[Element and text location data]
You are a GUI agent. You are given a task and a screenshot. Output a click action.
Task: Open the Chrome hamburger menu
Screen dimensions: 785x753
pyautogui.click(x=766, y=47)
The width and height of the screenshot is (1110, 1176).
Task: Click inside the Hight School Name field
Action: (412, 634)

▶ Brief: Copy out every item above word for word.

▶ Exercise output:
You are a GUI agent. You are given a task and a screenshot. Output a click action.
Task: Open the Chrome hamburger menu
Screen dimensions: 785x753
pyautogui.click(x=766, y=47)
The width and height of the screenshot is (1110, 1176).
Task: Click inside the Hight School Name field
Action: (412, 634)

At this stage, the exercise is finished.